ふたりとも挨拶を交わし、カウンター席に座る。
「俺の分、ある?」
「もちろんよ」
即答に笑みを見せ、楽しみだと返して。
ちょっと待っててねと言うククルをじっと見つめる。
前回同様怯えた様子は見られず、今朝もこうして迎えてもらえてほっとした。
さすがに訓練が始まってからはこうした行動は取れないので、今日と明日の二日だけ、だ。
尤も、さすがに人数が多くて口説くことはできなさそうだが。
「お待たせしました」
目の前にトレイが置かれて、順に隣に並べられていく。
「ククルも座って!」
自分の隣を示してそう言うと、ククルも笑い、わかりましたと頷いてくれた。
ゼクスたち四人とジェットたち四人が揃う中、朝食を終えたところでジェットがリックに声をかけた。
「じゃ、リック。今日は一日付き合ってくれな」
「何のこと?」
きょとんと見返すリックに、ジェットは楽しそうに笑う。
「今回と次であの六人全部回るから、その次からどうしようって言ってたんだけど。
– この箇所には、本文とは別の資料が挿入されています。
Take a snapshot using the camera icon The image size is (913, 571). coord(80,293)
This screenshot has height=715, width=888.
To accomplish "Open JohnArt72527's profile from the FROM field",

リック、お前訓練全部出てるだろ?」
「そりゃあここに来るから…」
「お前がやれ」
一瞬の間のあと。
リックがガタリと立ち上がった。
「な、何言ってんだよジェット? 前回俺じゃ無理だからってテオに頼んだの忘れたのか?」
喰ってかかるリックに覚えてるって、と軽く続けて。
「でも、今はもうあのときとは違う。その上この先まだ一月、訓練も二回ある」
からかうつもりでも冗談のつもりでもない、師匠としての真剣な眼差しで、ジェットはリックを見据えた。
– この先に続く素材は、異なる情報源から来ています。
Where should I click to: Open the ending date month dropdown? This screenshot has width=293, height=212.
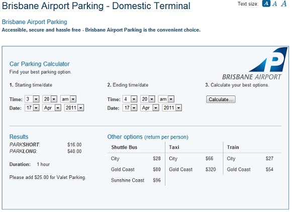click(x=150, y=108)
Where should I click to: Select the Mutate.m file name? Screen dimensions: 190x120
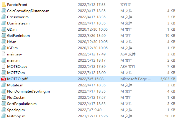coord(15,85)
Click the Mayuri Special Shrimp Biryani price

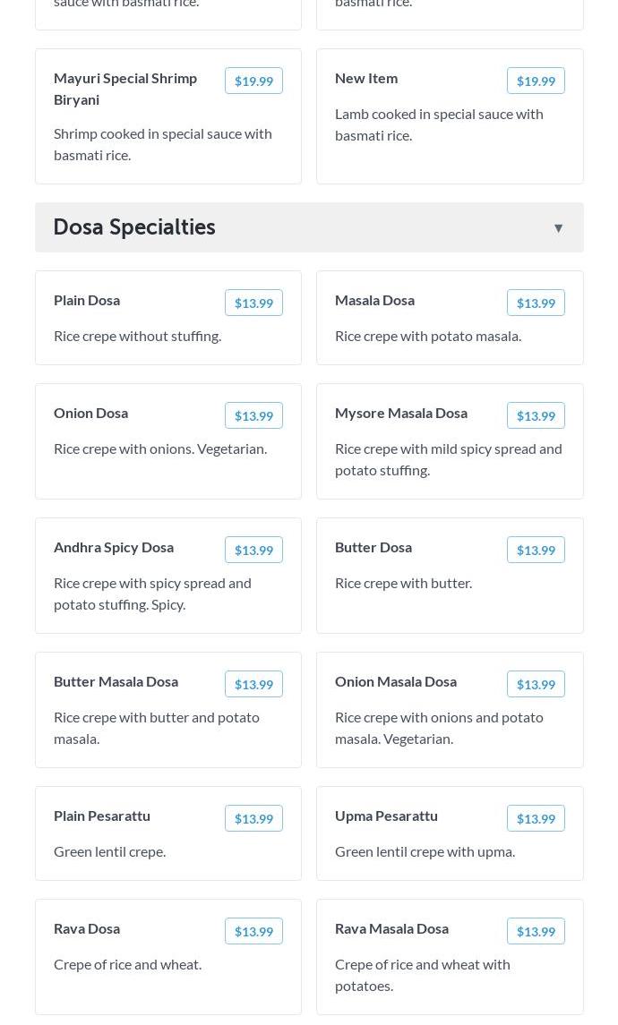click(x=253, y=81)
「俺はな。お前はできると思って提案したんだ。ロイもゼクスさんたちも、大丈夫だろって言ってくれてる」
思わず見やったリックに、無言で頷くゼクスたち。
ダリューンとナリスにも頷かれ、へたりと再び椅子に座ったリックは改めてジェットに向き合う。
「…ホントに…?」
ジェットを見るリックの瞳に揺れる、歓喜と不安。
包み込むように、ジェットが手を伸ばす。
「強くなったな」
少し強めに頭を撫でられ、完全に不安は消えて。
残る喜びを噛みしめて、リックは頷いた。
訓練が始まれば訓練生にかかりきりになるからと、今日まだ誰も来ないうちにリックの現時点での実力と課題を調べるつもりだというジェットたち。
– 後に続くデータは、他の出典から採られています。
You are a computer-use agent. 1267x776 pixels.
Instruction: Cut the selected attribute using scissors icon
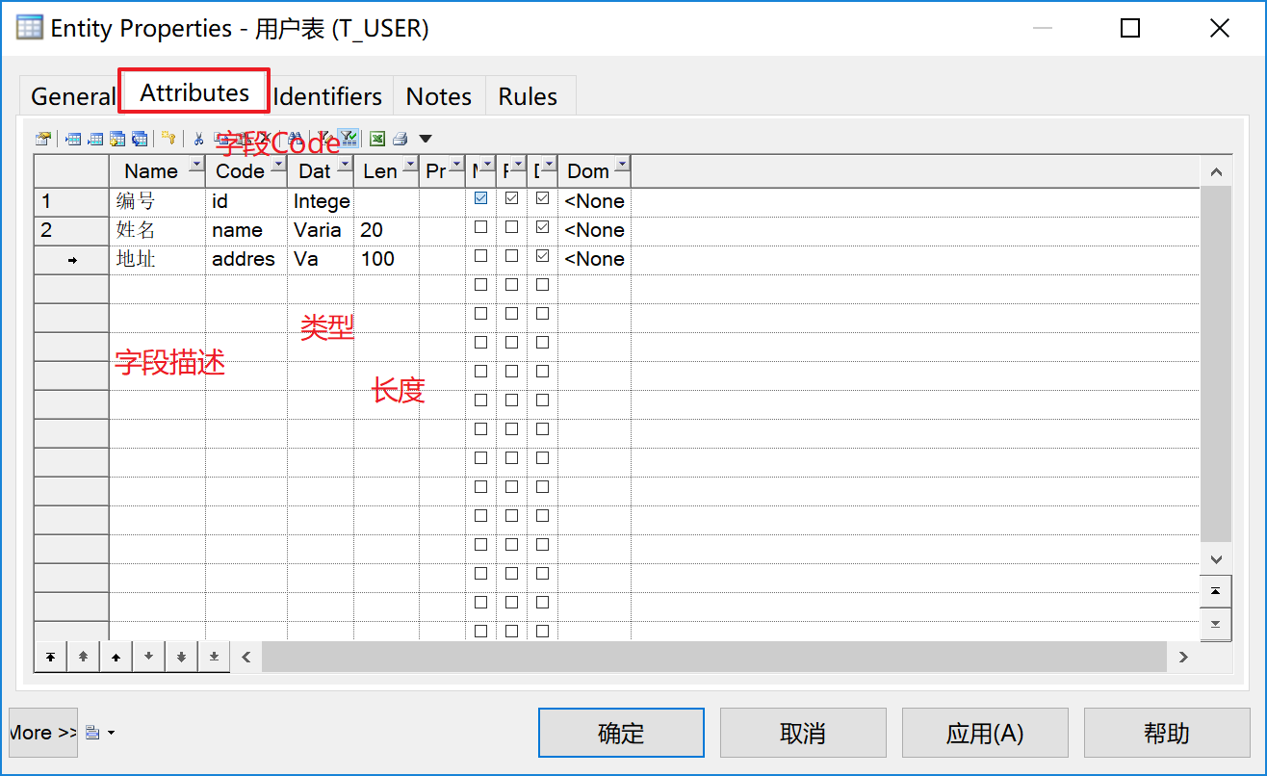pos(198,138)
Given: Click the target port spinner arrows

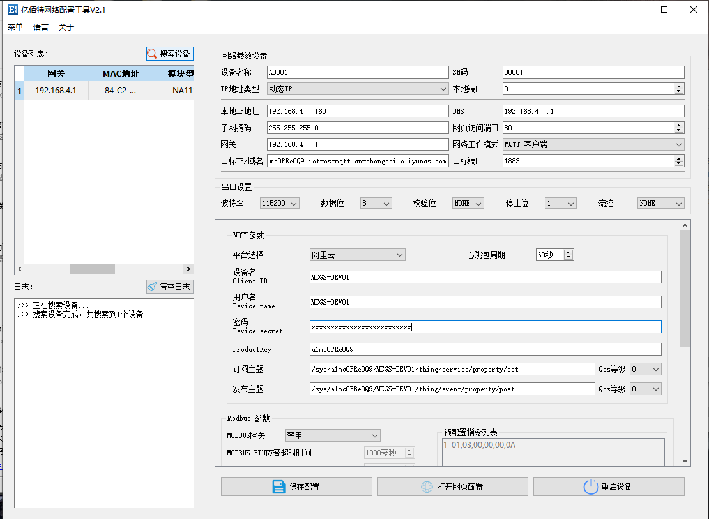Looking at the screenshot, I should pos(678,161).
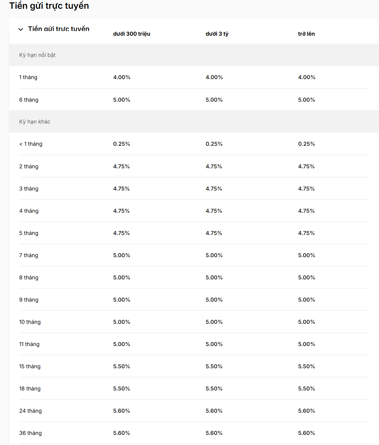
Task: Click the < 1 tháng term label
Action: [31, 144]
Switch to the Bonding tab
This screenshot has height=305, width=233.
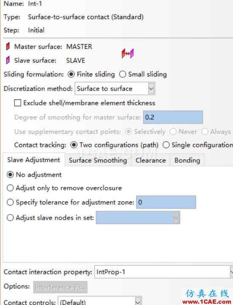pos(187,160)
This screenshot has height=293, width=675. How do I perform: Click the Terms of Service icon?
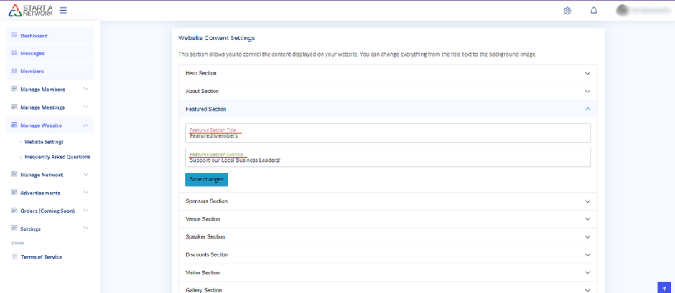(x=14, y=256)
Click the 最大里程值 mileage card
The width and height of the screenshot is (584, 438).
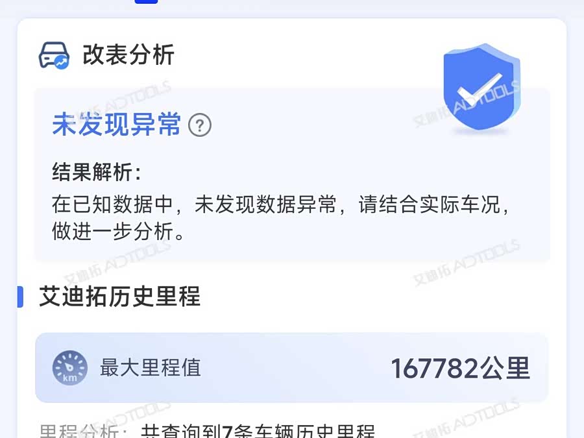[x=291, y=368]
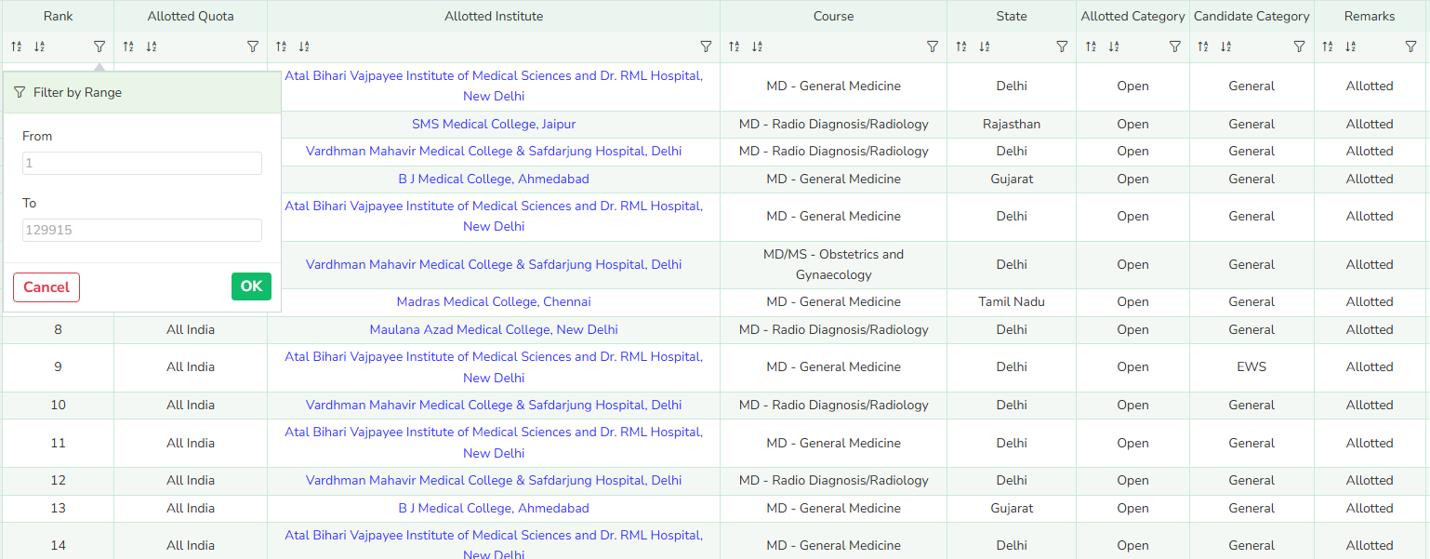Click the State column filter icon
1430x559 pixels.
pyautogui.click(x=1062, y=47)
意気揚々と店を出たリックだったが、昼食時には既にテーブルに突っ伏していた。
「……無理だって…」
年始の己の姿を彷彿とさせるその様子に、テオは苦笑する。
午前中はアリヴェーラも店ではなくジェットたちのほうへ行っていた。八人がかりで鍛えられればこうなるのも仕方ないだろう。
「まぁまだ一月あるから」
「でもナリスはできただろ……」
「当たり前だよ。俺にも意地はあるし」
リックを慰めながらナリスが笑う。
「自主訓練も付き合うから」
「そうそう。俺たちも手伝うって。な、ダン」
あっけらかんとしたジェットの言葉に頷くダリューン。
少し顔を上げてふたりを見てから、リックは溜息をつく。
「嬉しいけどさ…」
呟き、そのままテオを見る。
「テオ。昼から出れない?」
「俺? 何で?」
急に名指しでそう言われ慌てるテオに、だって、とリック。
「教わるの俺ひとりだから。キツい」
心底からのリックのぼやき。もちろん気持ちはよくわかるのだが。
「でも俺店にいないとだし…」
「あら、午後は私がいるわよ?」
着替えて降りてきたアリヴェーラが割って入った。
「おじいちゃんたちに、昼からは来るなって言われたもの」
「アリーが邪魔ばっかするからだろ?」
呆れたように口を挟むロイヴェイン。
「だって! 私は最初からそのつもりだったんだから!!」
ふいっと顔を背けてふてくされるアリヴェーラに、テオは苦笑する。
どうやら八人がかりとまではいかなかったようだが、それでも教える側が多いのは事実で。
「俺は明日動けなくっても大丈夫だとか言われて。あっちからもこっちからもアレやれコレやれ言われて。身が持たない」
だからお願いというリックに、頷いたほうがいいのかと思った瞬間。
「俺はいいよ? 今回からはテオも別メニューのつもりだし」
テオを見るロイヴェインの口角が上がった。
「ちょっと早めにしごいてやってもね」
「俺は明日動けないと困るんだけど」
「もちろん手加減してやるから」
にんまりとするロイヴェインに嘆息を返し、テオは首を振った。
「やめとく」
「出ないの?」
テオに断られ、再びテーブルに突っ伏すリックを見ながらククルが尋ねる。
「店なら大丈夫よ?」
「それはわかってるんだけど…」
ちらりとロイヴェインを見るテオ。
「本気で明日動けなくなりそうで」
「明日も私はずっとここにいるんだし。多少動けなくても大丈夫よ」
ロイヴェインそっくりの笑みを浮かべるアリヴェーラを半眼で見返し、でも、と続ける。
「アリーは仕込みできないだろ?」
ここにはアリヴェーラがいてくれるとはいえ、訓練に出るつもりなら前倒しで仕事をしておかなければククルに負担をかけるだけだ。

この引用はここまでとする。